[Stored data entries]
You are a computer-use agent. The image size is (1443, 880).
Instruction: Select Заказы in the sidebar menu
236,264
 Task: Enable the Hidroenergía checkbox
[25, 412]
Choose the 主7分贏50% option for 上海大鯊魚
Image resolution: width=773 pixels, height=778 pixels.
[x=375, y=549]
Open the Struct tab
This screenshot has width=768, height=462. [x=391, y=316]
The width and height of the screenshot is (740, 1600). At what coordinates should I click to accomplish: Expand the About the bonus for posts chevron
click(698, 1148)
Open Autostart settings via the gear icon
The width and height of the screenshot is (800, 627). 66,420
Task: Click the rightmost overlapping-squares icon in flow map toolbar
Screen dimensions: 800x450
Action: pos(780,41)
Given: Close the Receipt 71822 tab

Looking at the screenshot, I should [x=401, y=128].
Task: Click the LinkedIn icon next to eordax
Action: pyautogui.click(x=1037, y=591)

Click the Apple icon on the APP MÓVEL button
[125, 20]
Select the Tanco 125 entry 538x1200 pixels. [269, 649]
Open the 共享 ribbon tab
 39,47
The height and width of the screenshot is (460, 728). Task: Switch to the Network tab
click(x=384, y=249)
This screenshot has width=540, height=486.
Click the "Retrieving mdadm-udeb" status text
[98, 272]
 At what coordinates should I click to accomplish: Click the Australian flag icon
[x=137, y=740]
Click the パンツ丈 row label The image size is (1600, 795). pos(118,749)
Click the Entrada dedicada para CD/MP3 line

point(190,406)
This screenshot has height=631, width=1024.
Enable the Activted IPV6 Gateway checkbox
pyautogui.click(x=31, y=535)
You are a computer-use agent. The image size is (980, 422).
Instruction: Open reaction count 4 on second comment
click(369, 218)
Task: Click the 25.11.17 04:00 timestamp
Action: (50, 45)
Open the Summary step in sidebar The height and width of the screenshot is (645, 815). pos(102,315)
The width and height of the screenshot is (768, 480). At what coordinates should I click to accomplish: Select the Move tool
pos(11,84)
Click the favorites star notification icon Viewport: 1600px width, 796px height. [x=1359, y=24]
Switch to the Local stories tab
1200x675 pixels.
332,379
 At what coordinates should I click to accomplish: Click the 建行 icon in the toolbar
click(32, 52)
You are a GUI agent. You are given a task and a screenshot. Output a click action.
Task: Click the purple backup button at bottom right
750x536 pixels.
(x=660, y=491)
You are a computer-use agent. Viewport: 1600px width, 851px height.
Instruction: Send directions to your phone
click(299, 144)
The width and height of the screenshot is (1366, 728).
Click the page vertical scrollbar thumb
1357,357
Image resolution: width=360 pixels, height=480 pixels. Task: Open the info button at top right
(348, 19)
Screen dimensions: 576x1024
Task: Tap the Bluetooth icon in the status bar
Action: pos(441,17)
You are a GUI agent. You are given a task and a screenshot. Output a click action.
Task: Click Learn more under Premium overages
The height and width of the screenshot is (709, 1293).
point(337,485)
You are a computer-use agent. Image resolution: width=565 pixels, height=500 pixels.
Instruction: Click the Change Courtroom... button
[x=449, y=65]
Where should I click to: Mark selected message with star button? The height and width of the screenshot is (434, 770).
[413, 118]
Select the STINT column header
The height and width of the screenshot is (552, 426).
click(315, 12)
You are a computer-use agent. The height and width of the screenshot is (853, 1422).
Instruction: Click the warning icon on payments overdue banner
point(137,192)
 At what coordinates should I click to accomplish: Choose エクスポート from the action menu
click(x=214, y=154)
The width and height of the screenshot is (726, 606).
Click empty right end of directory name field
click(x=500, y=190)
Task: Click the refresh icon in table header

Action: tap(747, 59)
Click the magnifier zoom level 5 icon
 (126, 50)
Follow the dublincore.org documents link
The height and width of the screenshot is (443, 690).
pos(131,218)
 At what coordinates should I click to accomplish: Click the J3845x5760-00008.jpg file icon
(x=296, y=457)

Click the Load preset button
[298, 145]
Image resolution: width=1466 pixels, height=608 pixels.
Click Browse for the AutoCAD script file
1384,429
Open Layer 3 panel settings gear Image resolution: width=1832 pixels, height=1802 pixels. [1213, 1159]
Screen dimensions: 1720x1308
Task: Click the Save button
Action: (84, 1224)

Instructions to follow.
Pull from the data each line where the string "computer" turns up.

Written response.
You are a computer-use agent. The image size is (1443, 880).
You are a computer-use agent. The image size is (980, 422).
You are a computer-use agent. Viewport: 1600px width, 851px height.
You are a computer-use agent. Image resolution: width=565 pixels, height=500 pixels.
You are a computer-use agent. The height and width of the screenshot is (853, 1422).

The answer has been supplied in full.